** Data lines **
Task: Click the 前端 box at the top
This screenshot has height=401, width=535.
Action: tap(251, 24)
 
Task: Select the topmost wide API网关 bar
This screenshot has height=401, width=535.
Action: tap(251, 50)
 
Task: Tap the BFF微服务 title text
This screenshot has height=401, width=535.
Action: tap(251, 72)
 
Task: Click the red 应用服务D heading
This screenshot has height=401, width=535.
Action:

** What is expected **
Render the part of the data from the line containing "Task: Select the topmost wide API网关 bar" through the end of the data, both ends included, as a Markdown table with the columns Row and Data line, numbering each line and leaving out blank lines.

** Complete answer **
| Row | Data line |
|---|---|
| 1 | Task: Select the topmost wide API网关 bar |
| 2 | This screenshot has height=401, width=535. |
| 3 | Action: tap(251, 50) |
| 4 | Task: Tap the BFF微服务 title text |
| 5 | This screenshot has height=401, width=535. |
| 6 | Action: tap(251, 72) |
| 7 | Task: Click the red 应用服务D heading |
| 8 | This screenshot has height=401, width=535. |
| 9 | Action: |